**Instruction a:**
Rewrite every line of the listing below the EnLink users guide as a numbered list, omitting blank lines and leaving out the pictures.

*** Opening Reading passage ***

Users guide for code EnLink:

Introduction


EnLink is a density based hierarchical group finder for multidimensional data sets.  Given a data file it first calculates the densities and neighbor-list of the data points and subsequently performs the clustering analysis.  The novel feature of the code is the use of Shannon entropy based scheme to compute an adaptive metric for each data point. This is the best option to use when no prior information is available about the dimensions of the data. However, in some situations where the underlying metric does not vary much in space and one has a reasonable guess about the metric; one can  use a custom constant metric e.g. Euclidean. The estimated densities might be slightly less prone to noise in such cases.

If distance is defined by the following function  ds2=dxT G dx,   by metric we mean  sqrt(gij) . 

The code outputs a list of density of the particles, a list of group ID of the particles and a table of the properties of groups. A list of subgroups is also available. The groups IDs are labelled starting from 0. Due to the hierarchical nature of clustering there are two types of groups.

Independent groups Subgroups
These are groups which are not subgroups of any other group.
The parent ID is equal to the group ID of the group itself.
The status of the group is denoted by 1
These are groups which are subgroups of other group.
The parent ID is not equal to the group ID of the group.
The status of the group is denoted by 0.



Group-0:

This is the group with ID 0. These are the data points which cannot be reliably assigned to any group and should be ignored. In normal cases Group-0 is empty. However, in some cases they may containt some points. These are a)Points below user specified density, or b) independent groups having size and/or significnace below user specified limits.

*** Closing Reading passage ***

**Instruction b:**
From the EnLink users guide, copy the text between "This is the group" and "user specified limits.", inclusive.

*** Opening Records to use ***

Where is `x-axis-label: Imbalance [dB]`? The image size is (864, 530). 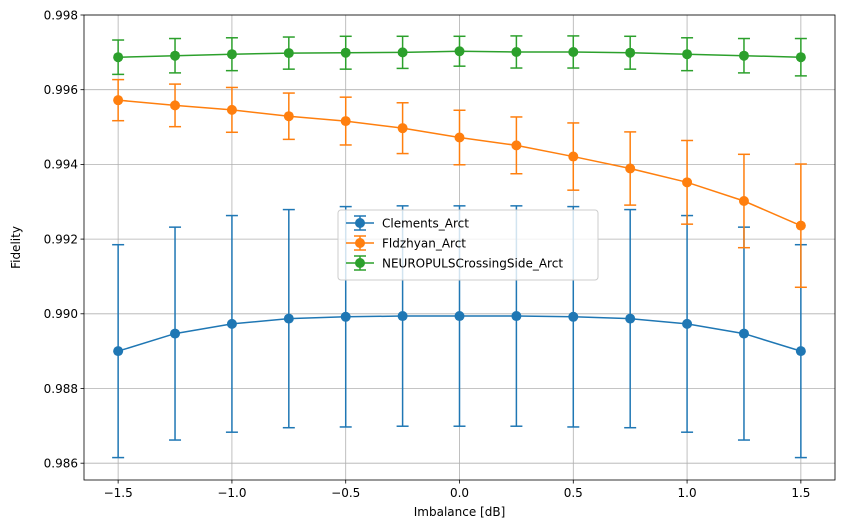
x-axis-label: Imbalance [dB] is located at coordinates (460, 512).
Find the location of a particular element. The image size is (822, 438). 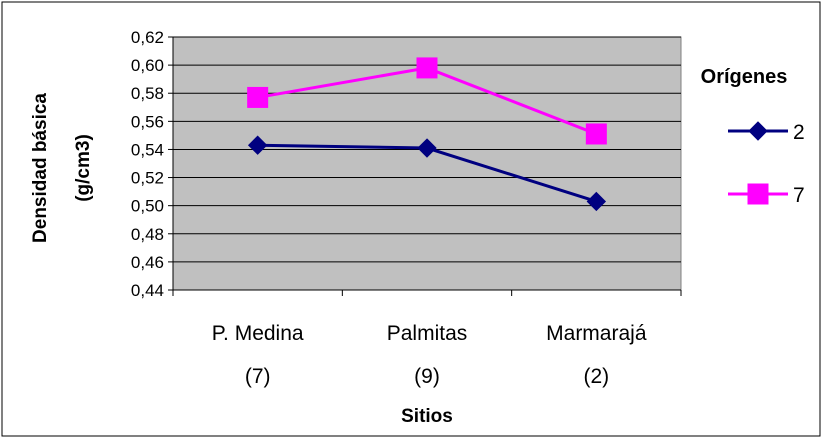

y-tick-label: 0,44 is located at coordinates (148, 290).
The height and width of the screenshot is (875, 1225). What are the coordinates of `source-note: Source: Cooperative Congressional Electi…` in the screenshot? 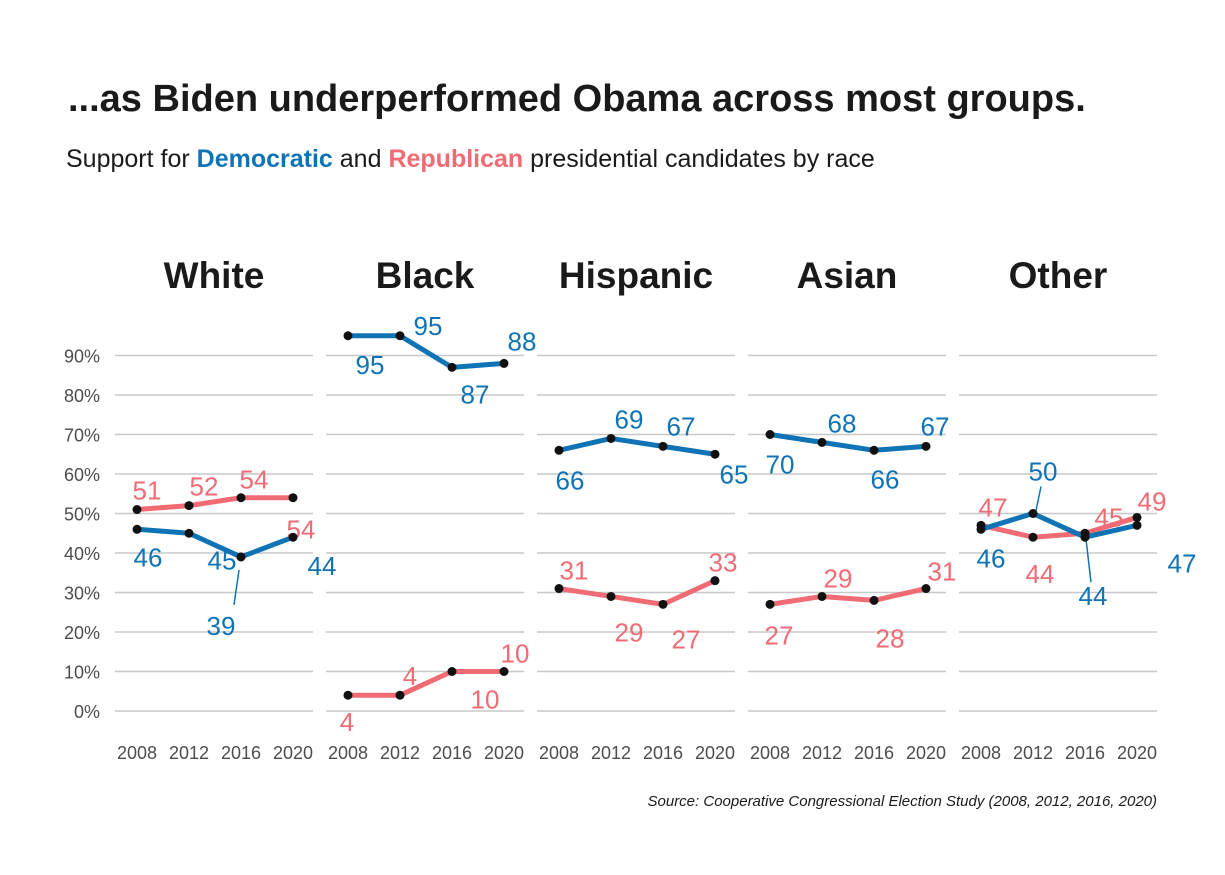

*** Closing Records to use ***

**Written answer a:**
1. Where is `x-axis-label: Imbalance [dB]`? The image size is (864, 530). 
2. x-axis-label: Imbalance [dB] is located at coordinates (460, 512).
3. Find the location of a particular element. The image size is (822, 438). 
4. y-tick-label: 0,44 is located at coordinates (148, 290).
5. The height and width of the screenshot is (875, 1225). What are the coordinates of `source-note: Source: Cooperative Congressional Electi…` in the screenshot? 

**Written answer b:**
This is the group with ID 0. These are the data points which cannot be reliably assigned to any group and should be ignored. In normal cases Group-0 is empty. However, in some cases they may containt some points. These are a)Points below user specified density, or b) independent groups having size and/or significnace below user specified limits.